Early in its history JetBlue achieved a competitive advantage based on value innovation. In particular, JetBlue was able to drive up perceived costumer value while lowering costs. This allowed it to carve out a strong strategic position and move to a non-contested market space. This implies that no other competitors in the U.S. domestic airline industry were able to provide such value innovation at that point in time. Rather than directly competing with other airlines, JetBlue created a blue ocean.
Although JetBlue was able to create an initial competitive advantage, it was unable to sustain it over time. Because JetBlue failed in reconciling the strategic trade-offs inherent in combing differentiation and cost leadership, it was unable to continue its blue ocean strategy, despite initial success. Since 2007 JetBlue experienced a sustained competitive disadvantage, at one point in 2014 lagging the S&P 500 index by more than 100 percentage points.
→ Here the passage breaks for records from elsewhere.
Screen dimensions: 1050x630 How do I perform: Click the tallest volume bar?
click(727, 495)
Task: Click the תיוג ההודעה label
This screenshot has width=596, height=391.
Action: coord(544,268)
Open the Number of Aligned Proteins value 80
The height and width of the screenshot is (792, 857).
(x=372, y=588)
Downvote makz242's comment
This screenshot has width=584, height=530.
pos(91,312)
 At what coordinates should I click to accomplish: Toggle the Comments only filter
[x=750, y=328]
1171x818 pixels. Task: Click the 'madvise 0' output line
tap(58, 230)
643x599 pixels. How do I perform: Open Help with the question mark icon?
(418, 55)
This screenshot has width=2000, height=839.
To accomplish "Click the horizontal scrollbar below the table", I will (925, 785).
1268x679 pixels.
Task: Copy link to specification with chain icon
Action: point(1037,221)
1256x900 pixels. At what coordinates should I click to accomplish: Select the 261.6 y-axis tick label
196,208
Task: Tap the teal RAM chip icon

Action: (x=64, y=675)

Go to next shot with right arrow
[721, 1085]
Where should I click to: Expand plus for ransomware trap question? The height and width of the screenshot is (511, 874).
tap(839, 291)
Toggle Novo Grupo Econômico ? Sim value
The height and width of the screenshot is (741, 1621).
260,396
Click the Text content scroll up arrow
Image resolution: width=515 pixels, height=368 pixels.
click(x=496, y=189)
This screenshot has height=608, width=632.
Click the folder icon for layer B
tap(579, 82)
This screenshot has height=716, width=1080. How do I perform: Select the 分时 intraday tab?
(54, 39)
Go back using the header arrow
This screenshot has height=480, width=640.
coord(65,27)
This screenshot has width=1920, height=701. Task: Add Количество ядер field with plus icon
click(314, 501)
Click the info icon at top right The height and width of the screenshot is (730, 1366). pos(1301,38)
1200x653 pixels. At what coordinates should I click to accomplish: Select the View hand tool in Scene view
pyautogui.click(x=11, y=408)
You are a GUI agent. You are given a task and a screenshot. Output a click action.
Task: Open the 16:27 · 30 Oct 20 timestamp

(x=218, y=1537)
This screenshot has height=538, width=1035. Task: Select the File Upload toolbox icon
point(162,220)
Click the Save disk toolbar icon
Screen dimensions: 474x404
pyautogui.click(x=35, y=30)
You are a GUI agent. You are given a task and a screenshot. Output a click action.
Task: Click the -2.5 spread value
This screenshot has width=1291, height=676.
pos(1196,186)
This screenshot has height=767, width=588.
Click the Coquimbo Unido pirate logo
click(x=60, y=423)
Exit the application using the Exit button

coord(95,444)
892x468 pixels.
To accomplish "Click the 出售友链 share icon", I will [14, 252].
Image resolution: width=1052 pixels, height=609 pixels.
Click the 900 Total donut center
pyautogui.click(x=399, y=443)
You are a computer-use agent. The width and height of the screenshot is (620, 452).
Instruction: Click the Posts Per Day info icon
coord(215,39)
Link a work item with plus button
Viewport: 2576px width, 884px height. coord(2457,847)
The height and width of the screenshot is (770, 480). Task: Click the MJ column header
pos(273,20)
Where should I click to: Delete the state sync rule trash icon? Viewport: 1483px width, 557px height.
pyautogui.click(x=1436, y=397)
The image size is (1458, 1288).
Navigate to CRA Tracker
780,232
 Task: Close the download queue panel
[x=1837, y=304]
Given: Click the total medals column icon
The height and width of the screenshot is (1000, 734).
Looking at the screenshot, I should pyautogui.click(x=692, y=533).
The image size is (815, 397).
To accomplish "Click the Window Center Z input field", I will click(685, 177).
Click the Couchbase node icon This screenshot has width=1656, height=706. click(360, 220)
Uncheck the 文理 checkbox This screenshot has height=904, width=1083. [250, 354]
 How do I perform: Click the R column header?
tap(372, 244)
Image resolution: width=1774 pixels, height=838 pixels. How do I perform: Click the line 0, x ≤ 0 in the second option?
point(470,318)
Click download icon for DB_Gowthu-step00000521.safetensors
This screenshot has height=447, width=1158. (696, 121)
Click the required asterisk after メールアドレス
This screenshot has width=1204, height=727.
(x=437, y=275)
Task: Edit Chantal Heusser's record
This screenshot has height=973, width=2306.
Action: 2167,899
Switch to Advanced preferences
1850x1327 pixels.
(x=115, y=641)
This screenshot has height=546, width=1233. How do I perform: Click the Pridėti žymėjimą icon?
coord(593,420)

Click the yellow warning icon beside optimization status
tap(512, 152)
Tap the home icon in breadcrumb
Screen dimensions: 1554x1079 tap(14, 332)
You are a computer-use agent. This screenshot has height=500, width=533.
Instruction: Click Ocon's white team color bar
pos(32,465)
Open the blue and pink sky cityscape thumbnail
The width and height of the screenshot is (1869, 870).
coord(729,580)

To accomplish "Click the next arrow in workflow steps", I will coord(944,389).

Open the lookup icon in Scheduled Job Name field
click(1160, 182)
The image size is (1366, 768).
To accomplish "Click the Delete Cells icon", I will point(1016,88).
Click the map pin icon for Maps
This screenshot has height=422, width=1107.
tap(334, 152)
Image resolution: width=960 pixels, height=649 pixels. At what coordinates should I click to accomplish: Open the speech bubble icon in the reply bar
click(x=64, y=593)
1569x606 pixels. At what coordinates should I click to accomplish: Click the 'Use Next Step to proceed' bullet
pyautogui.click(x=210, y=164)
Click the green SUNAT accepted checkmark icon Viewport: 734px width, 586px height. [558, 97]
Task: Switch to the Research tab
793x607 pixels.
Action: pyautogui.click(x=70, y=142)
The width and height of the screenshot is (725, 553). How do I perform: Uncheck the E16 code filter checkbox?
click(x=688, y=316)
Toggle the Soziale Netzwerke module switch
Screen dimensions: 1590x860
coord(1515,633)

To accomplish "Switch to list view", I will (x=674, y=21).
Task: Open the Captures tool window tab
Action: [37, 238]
A new leadership team CEO Robin Hayes put in place in early 2015 is attempting to reverse this trend. The new team made quick changes to improve the airline’s flagging profitability. It decided to start charging $50 per checked bag instead of offering it as a free service. Moreover, it also removed the additional legroom JetBlue was famous for in the industry, adding 10 percent more seats on its airplanes. It remains to be seen if JetBlue’s strategic repositioning will be successful.